Scientific classification
- Kingdom: Animalia
- Phylum: Chordata
- Class: Mammalia
- Order: Primates
- Suborder: Haplorhini
- Family: Cercopithecidae
- Genus: Macaca
- Species: M. pagensis
- Binomial name: Macaca pagensis (Miller, 1903)

= Pagai Island macaque =

- Genus: Macaca
- Species: pagensis
- Authority: (Miller, 1903)
- Conservation status: CR

Species of Old World monkey

The Pagai Island macaque (Macaca pagensis), also known as the Pagai macaque or Bokkoi, is an Old World monkey endemic to the Mentawai Islands off the west coast of Sumatra. It is listed as critically endangered on the IUCN Red List due to its ever-shrinking habitat. Macaca pagensis formerly included the overall darker Siberut macaque as a subspecies, but this arrangement is polyphyletic, leading to the two being classified as separate species. Both were formerly considered subspecies of the southern pig-tailed macaque.

== Description ==
Pagai Island macaque males are generally larger than females. The males' body lengths range from 45–55 cm and females' body lengths are around 40–45 cm. Tail length is 13–16 cm for males and 10–13 cm for females. Males are also heavier, weighing around 6–9 kg while females weigh 4.5–6 kg. Their backs have a dark brown coloration, and chestnut to pale ochre on the sides of the neck, the front of the shoulders and the undersides of this species. Legs are brown and their arms, reddish brown. The faces of Mentawai macaques are furless and black-skinned with brown eyes. They have cheek pouches to carry food while foraging.

== Habitat and ecology ==

The macaques' natural habitat is rainforest, but they can also be found in riverine and coastal swamp-forests. They live high above the forest floor in the canopy, forage between 24 and 36 m and may sleep as high as 45 m. The primary food of the species is figs. They may split into splinter groups to forage for food and to sleep. They will eat alongside groups of Mentawai langurs. M. pagensis groups consist of around 5 to 25 individuals. Typically, a group consists of a single male with adult females and their offspring. The male decides where to go and communicates this to the rest of the group with high-pitched cries. Roaming, solitary Pagai Island macaques may challenge the dominant male for his position, leading to aggressive fights. The natural predators of the species are the crested serpent eagle and the reticulated python. When these predators are spotted, the macaques will alert the rest of the group with a short, gruff bark.

== Reproduction ==

Females show fertility and willingness to mate by displaying their swollen and reddened genitals. Females crouch to initiate mating. The gestation period is between five and six months. A single offspring is born during the night. The mother eats the placenta and licks the infant clean before morning. The mother and young share a close bond into adulthood.

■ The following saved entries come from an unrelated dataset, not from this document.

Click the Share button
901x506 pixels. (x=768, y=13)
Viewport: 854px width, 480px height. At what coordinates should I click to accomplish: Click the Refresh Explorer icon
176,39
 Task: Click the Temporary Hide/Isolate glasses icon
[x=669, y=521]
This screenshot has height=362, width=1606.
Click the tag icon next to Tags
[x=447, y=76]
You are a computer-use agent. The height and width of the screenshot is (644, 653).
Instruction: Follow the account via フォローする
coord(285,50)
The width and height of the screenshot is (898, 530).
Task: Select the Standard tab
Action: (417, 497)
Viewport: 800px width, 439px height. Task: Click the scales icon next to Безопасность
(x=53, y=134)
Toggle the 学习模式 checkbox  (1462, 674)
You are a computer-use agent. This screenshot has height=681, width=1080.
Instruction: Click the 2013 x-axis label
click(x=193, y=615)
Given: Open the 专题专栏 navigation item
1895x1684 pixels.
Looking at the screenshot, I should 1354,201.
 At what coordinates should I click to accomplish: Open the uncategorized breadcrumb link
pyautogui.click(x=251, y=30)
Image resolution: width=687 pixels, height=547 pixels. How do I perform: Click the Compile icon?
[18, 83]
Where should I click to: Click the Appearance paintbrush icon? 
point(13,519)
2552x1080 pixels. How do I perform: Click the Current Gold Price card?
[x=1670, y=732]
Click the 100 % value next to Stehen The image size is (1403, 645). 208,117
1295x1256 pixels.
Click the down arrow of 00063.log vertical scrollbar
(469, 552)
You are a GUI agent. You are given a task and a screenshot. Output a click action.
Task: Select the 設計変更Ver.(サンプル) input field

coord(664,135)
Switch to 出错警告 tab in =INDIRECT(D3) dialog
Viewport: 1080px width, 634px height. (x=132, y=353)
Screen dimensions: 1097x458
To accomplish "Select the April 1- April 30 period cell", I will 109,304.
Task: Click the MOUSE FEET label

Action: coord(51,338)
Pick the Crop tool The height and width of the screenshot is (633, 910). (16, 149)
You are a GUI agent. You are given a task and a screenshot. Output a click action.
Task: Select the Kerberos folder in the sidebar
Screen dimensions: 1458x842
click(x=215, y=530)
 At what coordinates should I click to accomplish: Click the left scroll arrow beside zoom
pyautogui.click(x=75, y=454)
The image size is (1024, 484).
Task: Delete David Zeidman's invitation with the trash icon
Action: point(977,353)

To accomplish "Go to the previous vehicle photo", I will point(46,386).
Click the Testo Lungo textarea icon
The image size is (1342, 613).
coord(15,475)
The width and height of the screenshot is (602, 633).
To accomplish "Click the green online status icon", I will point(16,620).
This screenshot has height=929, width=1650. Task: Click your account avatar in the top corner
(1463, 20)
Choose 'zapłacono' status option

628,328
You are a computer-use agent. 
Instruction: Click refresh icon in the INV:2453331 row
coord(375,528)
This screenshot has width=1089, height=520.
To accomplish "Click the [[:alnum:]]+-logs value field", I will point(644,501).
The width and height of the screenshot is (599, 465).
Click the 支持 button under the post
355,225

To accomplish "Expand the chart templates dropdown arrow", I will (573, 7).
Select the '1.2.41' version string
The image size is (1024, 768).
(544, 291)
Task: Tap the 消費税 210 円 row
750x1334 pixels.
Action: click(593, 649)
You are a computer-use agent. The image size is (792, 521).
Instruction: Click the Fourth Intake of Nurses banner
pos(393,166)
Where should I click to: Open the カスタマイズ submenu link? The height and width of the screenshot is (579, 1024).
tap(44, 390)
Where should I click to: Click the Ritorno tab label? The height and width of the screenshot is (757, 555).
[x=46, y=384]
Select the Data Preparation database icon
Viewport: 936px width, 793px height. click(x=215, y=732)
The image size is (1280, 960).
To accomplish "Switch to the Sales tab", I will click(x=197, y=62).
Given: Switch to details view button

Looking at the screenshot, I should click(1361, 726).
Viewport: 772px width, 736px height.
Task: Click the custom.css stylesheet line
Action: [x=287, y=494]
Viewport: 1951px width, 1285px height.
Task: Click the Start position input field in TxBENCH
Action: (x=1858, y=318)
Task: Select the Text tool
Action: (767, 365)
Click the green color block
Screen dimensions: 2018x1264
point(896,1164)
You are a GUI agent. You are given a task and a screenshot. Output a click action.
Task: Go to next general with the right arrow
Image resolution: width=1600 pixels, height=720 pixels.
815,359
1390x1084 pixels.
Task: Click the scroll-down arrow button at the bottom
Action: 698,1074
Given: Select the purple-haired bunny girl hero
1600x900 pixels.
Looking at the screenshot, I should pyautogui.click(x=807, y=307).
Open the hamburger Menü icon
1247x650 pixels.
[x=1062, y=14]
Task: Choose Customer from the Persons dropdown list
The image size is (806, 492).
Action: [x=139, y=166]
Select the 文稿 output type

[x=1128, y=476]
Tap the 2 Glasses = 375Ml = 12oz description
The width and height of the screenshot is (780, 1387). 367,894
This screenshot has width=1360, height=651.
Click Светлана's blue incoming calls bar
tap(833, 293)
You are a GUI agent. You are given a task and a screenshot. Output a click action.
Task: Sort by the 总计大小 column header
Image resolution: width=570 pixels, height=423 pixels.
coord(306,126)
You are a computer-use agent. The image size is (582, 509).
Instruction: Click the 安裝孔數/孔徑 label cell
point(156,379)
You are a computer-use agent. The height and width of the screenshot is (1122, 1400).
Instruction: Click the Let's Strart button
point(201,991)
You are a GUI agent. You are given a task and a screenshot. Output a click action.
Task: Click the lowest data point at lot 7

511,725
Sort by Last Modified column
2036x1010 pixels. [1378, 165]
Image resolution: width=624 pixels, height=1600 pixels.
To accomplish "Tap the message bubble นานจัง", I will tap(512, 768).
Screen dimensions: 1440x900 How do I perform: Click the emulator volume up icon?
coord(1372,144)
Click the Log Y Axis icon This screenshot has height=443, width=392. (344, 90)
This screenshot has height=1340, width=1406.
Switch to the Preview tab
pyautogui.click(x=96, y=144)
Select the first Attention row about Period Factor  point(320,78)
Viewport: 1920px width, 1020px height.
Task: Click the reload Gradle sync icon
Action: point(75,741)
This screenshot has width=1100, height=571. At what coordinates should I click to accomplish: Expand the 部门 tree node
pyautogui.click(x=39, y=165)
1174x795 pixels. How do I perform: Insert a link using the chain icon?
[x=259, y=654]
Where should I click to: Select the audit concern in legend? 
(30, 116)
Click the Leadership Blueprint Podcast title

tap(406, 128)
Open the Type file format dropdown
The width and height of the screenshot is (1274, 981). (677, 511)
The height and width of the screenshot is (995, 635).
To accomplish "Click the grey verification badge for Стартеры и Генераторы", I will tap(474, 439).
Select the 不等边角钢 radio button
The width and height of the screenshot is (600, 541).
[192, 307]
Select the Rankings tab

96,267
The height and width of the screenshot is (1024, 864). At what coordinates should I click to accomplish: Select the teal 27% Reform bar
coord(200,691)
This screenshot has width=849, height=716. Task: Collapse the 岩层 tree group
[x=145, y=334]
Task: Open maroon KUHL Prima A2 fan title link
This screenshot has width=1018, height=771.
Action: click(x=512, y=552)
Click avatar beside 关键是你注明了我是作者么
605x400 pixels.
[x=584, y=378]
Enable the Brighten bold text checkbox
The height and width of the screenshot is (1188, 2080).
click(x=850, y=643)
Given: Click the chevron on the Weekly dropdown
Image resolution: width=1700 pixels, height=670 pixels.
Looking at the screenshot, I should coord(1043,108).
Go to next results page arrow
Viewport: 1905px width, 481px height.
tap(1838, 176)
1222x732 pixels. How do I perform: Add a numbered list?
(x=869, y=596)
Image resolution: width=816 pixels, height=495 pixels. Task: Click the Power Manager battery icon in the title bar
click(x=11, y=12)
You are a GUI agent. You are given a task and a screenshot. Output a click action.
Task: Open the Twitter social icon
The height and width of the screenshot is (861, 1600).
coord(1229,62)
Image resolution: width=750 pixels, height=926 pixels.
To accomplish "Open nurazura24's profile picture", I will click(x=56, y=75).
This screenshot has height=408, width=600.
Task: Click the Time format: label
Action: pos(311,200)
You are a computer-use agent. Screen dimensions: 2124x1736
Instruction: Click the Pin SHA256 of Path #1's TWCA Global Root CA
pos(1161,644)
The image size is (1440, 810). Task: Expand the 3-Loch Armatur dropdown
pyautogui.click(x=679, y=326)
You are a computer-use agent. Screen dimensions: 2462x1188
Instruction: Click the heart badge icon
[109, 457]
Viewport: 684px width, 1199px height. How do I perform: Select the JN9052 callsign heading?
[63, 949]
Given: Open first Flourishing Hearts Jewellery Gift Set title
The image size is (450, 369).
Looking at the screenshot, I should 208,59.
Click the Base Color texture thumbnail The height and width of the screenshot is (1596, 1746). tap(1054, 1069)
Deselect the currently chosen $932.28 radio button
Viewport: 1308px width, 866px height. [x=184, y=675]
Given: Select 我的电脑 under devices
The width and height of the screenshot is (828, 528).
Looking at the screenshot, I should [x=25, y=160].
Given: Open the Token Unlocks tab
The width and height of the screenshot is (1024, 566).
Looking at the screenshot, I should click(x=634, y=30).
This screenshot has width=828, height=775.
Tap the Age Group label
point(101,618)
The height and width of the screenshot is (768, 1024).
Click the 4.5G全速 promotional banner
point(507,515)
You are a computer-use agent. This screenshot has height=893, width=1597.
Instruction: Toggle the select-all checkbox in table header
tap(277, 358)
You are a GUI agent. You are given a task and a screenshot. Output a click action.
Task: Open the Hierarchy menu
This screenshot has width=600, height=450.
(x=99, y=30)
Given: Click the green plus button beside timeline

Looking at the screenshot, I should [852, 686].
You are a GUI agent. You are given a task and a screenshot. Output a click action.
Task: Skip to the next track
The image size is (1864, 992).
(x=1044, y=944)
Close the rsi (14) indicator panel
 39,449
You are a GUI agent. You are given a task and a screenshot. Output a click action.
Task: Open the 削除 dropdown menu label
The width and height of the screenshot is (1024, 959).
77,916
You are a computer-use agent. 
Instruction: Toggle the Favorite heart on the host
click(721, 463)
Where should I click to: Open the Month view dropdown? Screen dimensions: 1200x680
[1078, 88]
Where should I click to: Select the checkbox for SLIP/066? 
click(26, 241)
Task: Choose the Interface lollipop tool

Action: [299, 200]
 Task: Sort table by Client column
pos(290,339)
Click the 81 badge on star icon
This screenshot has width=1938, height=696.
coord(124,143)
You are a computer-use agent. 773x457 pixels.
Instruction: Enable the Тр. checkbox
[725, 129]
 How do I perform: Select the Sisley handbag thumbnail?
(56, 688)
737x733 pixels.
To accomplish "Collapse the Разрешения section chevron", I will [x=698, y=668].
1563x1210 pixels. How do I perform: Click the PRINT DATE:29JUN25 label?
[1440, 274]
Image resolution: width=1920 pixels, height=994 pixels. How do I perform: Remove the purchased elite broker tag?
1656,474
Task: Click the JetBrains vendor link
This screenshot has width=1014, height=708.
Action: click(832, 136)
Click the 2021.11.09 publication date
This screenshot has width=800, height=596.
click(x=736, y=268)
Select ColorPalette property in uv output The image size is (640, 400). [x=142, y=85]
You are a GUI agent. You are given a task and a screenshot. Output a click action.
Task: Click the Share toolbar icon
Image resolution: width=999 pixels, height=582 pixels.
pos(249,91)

== Population and threats ==
The species' primary habitat is on the Mentawai Islands 150 km off the west coast of Sumatra. They populate three of the four major islands in the chain (North Pagai, South Pagai and Sipura). Due to deforestation by immigrants from the Indonesian mainland, the species is now listed as critically endangered on the IUCN red list. The primary reasons behind deforestation on the island are the clearing of large areas of land for cash crop and oil palm plantations, as well as commercial logging. As a result, the water levels in the forest rivers fluctuate to a much greater degree than before. The alternating flooding and low water levels has also caused an increase in the population of malarial mosquitoes.